**Aufgaben**
[a] Übersetze den Satz „Schreiben ist ein Mißbrauch der Sprache, stille für sich lesen ein trauriges Surrogat der Rede.“ aus dem Textauszug über das Märchenerzählen ins Englische.
[b] Setze den Textauszug über das Märchenerzählen im selben Stil mit einigen Sätzen fort, beginnend nach seinem letzten Satz.

**Textauszug**
--------------------------------
Der Freund aber tat den Vorschlag, ich solle etwas erzählen, worein ich sogleich willigte. Wir begaben uns in eine geräumige Laube, und ich trug ein Märchen vor, das ich hernach unter dem Titel »Die neue Melusine« aufgeschrieben habe. Es verhält sich zum »Neuen Paris« wie ungefähr der Jüngling zum Knaben, und ich würde es hier einrücken, wenn ich nicht der ländlichen Wirklichkeit und Einfalt, die uns hier gefällig umgibt, durch wunderliche Spiele der Phantasie zu schaden fürchtete. Genug, mir gelang, was den Erfinder und Erzähler solcher Produktionen belohnt: die Neugierde zu erregen, die Aufmerksamkeit zu fesseln, zu voreiliger Auflösung undurchdringlicher Rätsel zu reizen, die Erwartungen zu täuschen, durch das Seltsamere, das an die Stelle des Seltsamen tritt, zu verwirren, Mitleid und Furcht zu erregen, besorgt zu machen, zu rühren und endlich durch Umwendung eines scheinbaren Ernstes in geistreichen und heitern Scherz das Gemüt zu befriedigen, der Einbildungskraft Stoff zu neuen Bildern und dem Verstande zu fernerm Nachdenken zu hinterlassen.

Sollte jemand künftig dieses Märchen gedruckt lesen und zweifeln, ob es eine solche Wirkung habe hervorbringen können, so bedenke derselbe, daß der Mensch eigentlich nur berufen ist, in der Gegenwart zu wirken. Schreiben ist ein Mißbrauch der Sprache, stille für sich lesen ein trauriges Surrogat der Rede. Der Mensch wirkt alles, was er vermag, auf den Menschen durch seine Persönlichkeit, die Jugend am stärksten auf die Jugend, und hier entspringen auch die reinsten Wirkungen. Diese sind es, welche die Welt beleben und weder moralisch noch physisch aussterben lassen. Mir war von meinem Vater eine gewisse lebhafte Redseligkeit angeerbt; von meiner Mutter die Gabe, alles, was die Einbildungskraft hervorbringen, fassen kann, heiter und kräftig darzustellen, bekannte Märchen aufzufrischen, andere zu erfinden und zu erzählen, ja im Erzählen zu erfinden. Durch jene väterliche Mitgift wurde ich der Gesellschaft mehrenteils unbequem: denn wer mag gern die Meinungen und Gesinnungen des andern hören, besonders eines Jünglings, dessen Urteil, bei lückenhafter Erfahrung, immer unzulänglich erscheint. Meine Mutter hingegen hatte mich zur gesellschaftlichen Unterhaltung eigentlich recht ausgestattet. Das leerste Märchen hat für die Einbildungskraft schon einen hohen Reiz, und der geringste Gehalt wird vom Verstande dankbar aufgenommen.
--------------------------------
**Datenmaterial**
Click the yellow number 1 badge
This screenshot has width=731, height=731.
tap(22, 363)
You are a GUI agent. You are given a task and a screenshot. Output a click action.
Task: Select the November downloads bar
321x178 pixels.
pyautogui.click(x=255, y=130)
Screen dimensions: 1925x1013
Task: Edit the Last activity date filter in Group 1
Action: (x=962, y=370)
--------------------------------
**Antworten**
[a] Writing is a misuse of language; reading silently to oneself is a sad substitute for speech.

[b]
Durch solche Darstellungen, die mich gar nichts kosteten, machte ich mich bei Kindern beliebt, erregte und ergötzte die Jugend und zog die Aufmerksamkeit älterer Personen auf mich. Nur mußte ich in der Sozietät, wie sie gewöhnlich ist, solche Übungen gar bald einstellen, und ich habe nur zu sehr an Lebensgenuß und freier Geistesförderung dadurch verloren; doch begleiteten mich jene beiden elterlichen Gaben durchs ganze Leben, mit einer dritten verbunden: mit dem Bedürfnis, mich figürlich und gleichnisweise auszudrücken. In Rücksicht dieser Eigenschaften, welche der so einsichtige als geistreiche Doktor Gall, nach seiner Lehre, an mir anerkannte, beteuerte derselbe, ich sei eigentlich zum Volksredner geboren. Über diese Eröffnung erschrak ich nicht wenig: denn hätte sie wirklich Grund, so wäre, da sich bei meiner Nation nichts zu reden fand, alles übrige, was ich vornehmen konnte, leider ein verfehlter Beruf gewesen.